R.E.A.D at the local school

What a heart-warming surprise I had today.  During the time the student was reading to my dog, he stopped and said, “I am so excited today, I just can’t stand it.”  I asked him why and he said, “because I can read to BaileyRose (my dog.)  Later he turned to me and said, “I like you, old people are so polite,”  He was a joy to be reading to BaileyRose.

Hospice patients

Last week BaileyRose and I visited hospice patients in FDL.  What a warm feeling in my heart to see the patient’s faces light up when they see Bailey.  They want to pet her, ask questions about her, etc, all the while talking to her.  I never know who loves the visit the most–me, BaileyRose or the patients.  Whoever it is, it is very rewarding for all.

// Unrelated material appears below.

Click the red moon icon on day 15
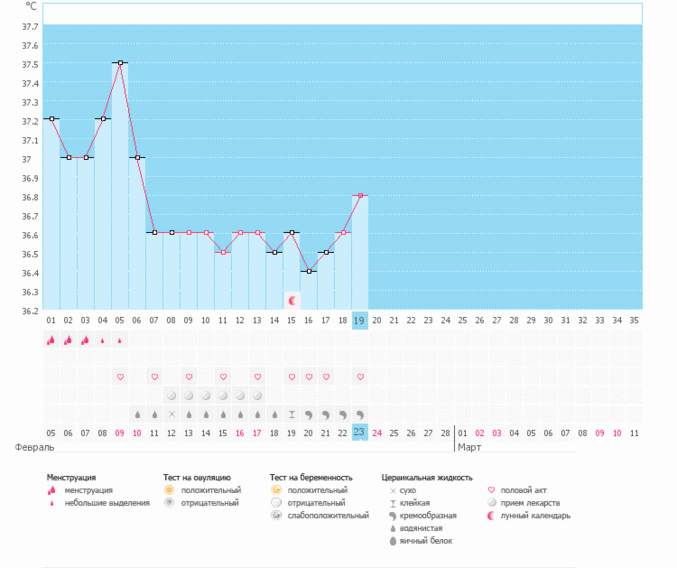Viewport: 677px width, 568px height. point(292,300)
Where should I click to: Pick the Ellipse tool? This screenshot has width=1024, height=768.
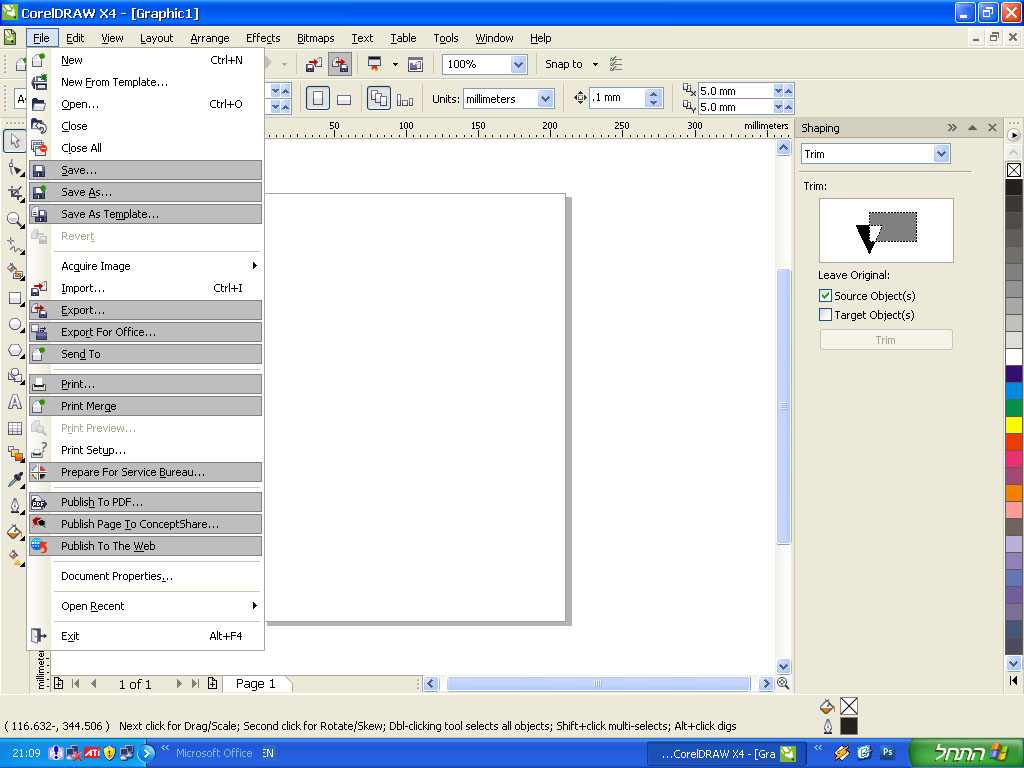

Reading at the local school

A first grader was reading to my dog, BaileyRose.  Each time after reading two pages, he showed BaileyRose the pictures on those two pages.  He also put his four books on the floor and asked BaileyRose to pick the book she liked.  At the end of the session, he said,  “I  like reading to your dog.”   He was eager to read the next book BaileyRose had picked out for him.

DejaVu Visits Nursing Home

Deja visits residents and physical therapy clients at a local nursing home.  Last week, a couple of new therapy patients met her for the first time.  We talked about the beautiful fall weather and how much we all love dogs.  We can’t wait to go back!

Successful Evaluations!

Five of our BARCC teams (dog and handler) were re-evaluated this past Saturday for Intermountain Therapy Animals registration.  All five teams passed with flying colors!  Our teams are required to be tested every two years to be sure the handler and animal are still providing excellent service to the people we visit. There are many things to remember for both handler and dog.  The dog must remember basic commands such as sit, down, stay, come, leave it, walk and stop.  He or she must also be ok with rough petting, noisy people, wheelchairs, walkers, brushing and examination by a stranger (the evaluator).  The handler must remember to protect and advocate for the dog, know how to approach someone in a wheelchair, teach others how to approach the animal and continually interact appropriately with groups of people.  It’s a little nerve wracking, but it’s a group effort to participate in the evaluation scenarios and encourage the teams.  Congratulations to Diane and Camper, Bob and Kona, Lynne and Oreo, Darlene and BaileyRose and Dar and Betty Boop!